Thanks, friedo! I had found the zero-width negative look-ahead operator before, but I left off the trailing \d{1,3} (just \d{3} won’t do it because, as I forgot to mention, the styles go from Style1 to Style652, rather than Style001) and it was only matching the Style text and was leaving the numbers unchanged, so I thought I was misunderstanding “zero-width negative look-ahead.” But of course, I just had it wrong. Thanks!

ultrafilter, I thought about doing something like that, but it’s been so long since i used perl that I’ve completely forgotten it, so I couldn’t tell how to put the output of one regex into the next and still output the whole file the way my current search-and-replace statement does.

Alternately, if you do all of the exceptional replacements first, then you should just be able to follow them with a catchall


$input_scalar =~ s/(<p class=Style\d{1,3}>)(.*?)(<\/p>)/<p class=Normal>$2<\/p>/g;

since there won’t be any of the exceptional values left to match.
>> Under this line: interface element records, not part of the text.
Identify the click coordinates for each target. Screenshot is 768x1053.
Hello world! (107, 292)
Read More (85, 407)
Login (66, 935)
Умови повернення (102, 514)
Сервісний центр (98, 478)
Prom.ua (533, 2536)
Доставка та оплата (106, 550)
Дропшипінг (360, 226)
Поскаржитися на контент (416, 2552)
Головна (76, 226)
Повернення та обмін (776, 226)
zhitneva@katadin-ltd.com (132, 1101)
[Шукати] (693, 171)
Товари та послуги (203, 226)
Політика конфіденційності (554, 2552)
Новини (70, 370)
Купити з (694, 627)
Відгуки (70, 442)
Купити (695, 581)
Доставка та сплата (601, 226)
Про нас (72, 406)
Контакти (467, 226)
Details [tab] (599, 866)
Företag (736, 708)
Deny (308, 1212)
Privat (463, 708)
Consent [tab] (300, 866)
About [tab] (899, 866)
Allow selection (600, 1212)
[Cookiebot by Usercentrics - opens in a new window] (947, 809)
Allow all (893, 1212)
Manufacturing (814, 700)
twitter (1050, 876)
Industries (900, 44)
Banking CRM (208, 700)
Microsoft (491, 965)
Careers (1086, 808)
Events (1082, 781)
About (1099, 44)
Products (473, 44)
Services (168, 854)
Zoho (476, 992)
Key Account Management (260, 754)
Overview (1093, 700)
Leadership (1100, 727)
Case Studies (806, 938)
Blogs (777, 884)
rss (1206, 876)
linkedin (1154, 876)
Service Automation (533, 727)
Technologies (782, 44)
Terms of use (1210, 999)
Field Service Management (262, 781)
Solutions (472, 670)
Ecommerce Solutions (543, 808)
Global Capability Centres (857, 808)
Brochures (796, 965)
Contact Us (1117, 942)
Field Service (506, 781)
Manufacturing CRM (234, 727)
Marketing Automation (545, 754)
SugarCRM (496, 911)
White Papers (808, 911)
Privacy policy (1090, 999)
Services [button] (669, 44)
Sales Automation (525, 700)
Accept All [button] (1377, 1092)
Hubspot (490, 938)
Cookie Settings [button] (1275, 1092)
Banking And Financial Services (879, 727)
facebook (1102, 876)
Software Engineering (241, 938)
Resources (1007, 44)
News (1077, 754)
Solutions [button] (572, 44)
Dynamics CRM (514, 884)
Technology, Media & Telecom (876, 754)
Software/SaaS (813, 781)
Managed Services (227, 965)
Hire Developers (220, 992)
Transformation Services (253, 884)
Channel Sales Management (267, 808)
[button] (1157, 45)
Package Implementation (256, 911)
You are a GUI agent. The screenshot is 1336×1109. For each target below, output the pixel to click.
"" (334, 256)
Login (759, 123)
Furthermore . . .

Also, the (.*?) in your regexp won’t match multiline constructs (e.g., where the <p> and </p> tags are on separate lines) unless you use the /s modifier. You may want to use /i as well (or [Pp]), if the tags might be <P>…</P>.

Something I find useful for these quick search-and-replace operations is perl -pe <perl-command> <file>. This sets $_ equal to each line of <file> and runs <perl-command> on it, then prints the result, so you can try different things quickly. When you get it to work, use perl -p -i.bak -e, which then saves the original file as <file>.bak and puts the modifications in <file>.

Wow. Regexes rule. The Dope rules more!

:worship:

Thanks Omphaloskeptic. I was doing perl -pe at first, but I couldn’t get it to work with multiple lines (as you mention), so I switched to a full perl program. Then I realized I didn’t really WANT my file to be multiline, so I consolidated it so that every statement in the HTML file is on a single line, separated by two CR-LF’s, and just turned on line wrapping in my editor. That way I didn’t have to ever worry about the multiline problem. I appreciate the extra information for the future, though – undoubtedly it will come in handy at some point, probably soon.